Konferensi Tahunan TPB/SDGs 2023 Bahas Solusi Perubahan Iklim

Kerjasama semua pihak diharapkan dapat mengatasi masalah air, energi dan pertanian.

Konferensi Tahunan TPB/SDGs 2023 Bahas Solusi Perubahan Iklim
Gubernur DIY Sri Sultan Hamengku Buwono X saat menerima penghargaan dari Menteri PPN/Kepala Bappenas Suharso Monoarfa dalam Konferensi Tahunan TPB/SDGs 2023  di Royal Ambarrukmo Hotel Yogyakarta. (muhammad zukhronnee ms/koranbernas.id)

KORANBERNAS.ID, YOGYAKARTA - Konferensi Tahunan TPB/SDGs 2023 yang diikuti oleh berbagai pemangku kepentingan dari dalam dan luar negeri digelar di Yogyakarta.
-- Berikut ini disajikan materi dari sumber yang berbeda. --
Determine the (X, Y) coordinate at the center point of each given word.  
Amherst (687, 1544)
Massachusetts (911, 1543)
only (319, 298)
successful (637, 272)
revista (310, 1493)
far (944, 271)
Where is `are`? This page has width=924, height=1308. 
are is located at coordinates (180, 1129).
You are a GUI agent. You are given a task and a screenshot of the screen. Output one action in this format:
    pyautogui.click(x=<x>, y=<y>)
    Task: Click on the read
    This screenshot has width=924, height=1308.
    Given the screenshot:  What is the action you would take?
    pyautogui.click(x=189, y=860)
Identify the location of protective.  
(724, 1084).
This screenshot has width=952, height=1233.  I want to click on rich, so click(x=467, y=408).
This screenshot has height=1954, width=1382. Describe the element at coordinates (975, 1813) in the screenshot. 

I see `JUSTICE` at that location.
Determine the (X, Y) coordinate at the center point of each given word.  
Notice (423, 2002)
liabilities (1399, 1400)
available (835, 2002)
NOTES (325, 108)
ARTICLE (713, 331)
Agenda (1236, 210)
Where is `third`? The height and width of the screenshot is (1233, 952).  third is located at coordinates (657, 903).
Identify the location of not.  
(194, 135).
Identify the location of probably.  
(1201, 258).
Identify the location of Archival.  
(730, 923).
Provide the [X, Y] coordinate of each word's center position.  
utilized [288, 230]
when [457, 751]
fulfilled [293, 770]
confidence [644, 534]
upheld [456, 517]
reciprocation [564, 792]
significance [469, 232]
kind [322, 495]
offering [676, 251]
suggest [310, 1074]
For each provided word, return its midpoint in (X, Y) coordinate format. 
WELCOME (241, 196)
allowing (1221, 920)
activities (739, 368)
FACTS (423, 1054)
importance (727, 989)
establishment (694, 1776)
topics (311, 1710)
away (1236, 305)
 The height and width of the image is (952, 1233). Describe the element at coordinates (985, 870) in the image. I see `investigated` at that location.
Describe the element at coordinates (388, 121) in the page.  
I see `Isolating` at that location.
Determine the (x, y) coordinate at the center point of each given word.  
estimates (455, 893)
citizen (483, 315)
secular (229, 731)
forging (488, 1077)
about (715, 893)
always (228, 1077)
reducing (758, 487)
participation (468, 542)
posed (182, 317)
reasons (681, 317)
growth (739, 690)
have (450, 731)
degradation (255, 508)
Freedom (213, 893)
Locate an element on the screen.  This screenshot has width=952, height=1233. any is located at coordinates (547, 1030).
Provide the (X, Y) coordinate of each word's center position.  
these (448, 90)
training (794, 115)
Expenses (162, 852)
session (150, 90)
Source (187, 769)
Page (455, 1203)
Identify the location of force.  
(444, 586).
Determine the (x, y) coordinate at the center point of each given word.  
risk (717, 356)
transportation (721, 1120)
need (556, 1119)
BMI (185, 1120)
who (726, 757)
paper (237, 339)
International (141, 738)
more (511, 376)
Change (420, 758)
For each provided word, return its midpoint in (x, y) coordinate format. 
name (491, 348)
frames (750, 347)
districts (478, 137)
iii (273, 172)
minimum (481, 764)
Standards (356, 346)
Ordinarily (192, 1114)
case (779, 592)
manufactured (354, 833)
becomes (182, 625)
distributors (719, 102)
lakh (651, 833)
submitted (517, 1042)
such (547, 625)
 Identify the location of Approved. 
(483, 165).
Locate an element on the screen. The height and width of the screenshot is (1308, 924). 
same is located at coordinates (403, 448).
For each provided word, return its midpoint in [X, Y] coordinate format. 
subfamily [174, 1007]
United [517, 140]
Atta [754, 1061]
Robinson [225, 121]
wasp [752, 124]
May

Pertemuan ini bertujuan untuk membahas tantangan dan peluang dalam mencapai Tujuan Pembangunan Berkelanjutan/Sustainable Development Goals (TPB/SDGs) di 2030, khususnya yang berkaitan dengan air, energi, dan pertanian.

Ketiga sektor ini dianggap penting untuk mewujudkan ketahanan pangan berkelanjutan, sesuai dengan Tujuan 2 Tanpa Kelaparan, Tujuan 6 Air Bersih dan Sanitasi Layak, Tujuan 7 Energi Bersih dan Terjangkau, serta Tujuan 12 Konsumsi dan Produksi yang Bertanggung Jawab.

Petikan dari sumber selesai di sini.